## WHAT YOU SHOULD DO
From the first line to the last, write out the material verbatim.

_ _ _ _ _

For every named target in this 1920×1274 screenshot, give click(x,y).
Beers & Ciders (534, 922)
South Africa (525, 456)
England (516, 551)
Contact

_ _ _ _ _

## SOLVED PROBLEM
For every named target in this 1920×1274 screenshot, give click(x,y).
Beers & Ciders (534, 922)
South Africa (525, 456)
England (516, 551)
Contact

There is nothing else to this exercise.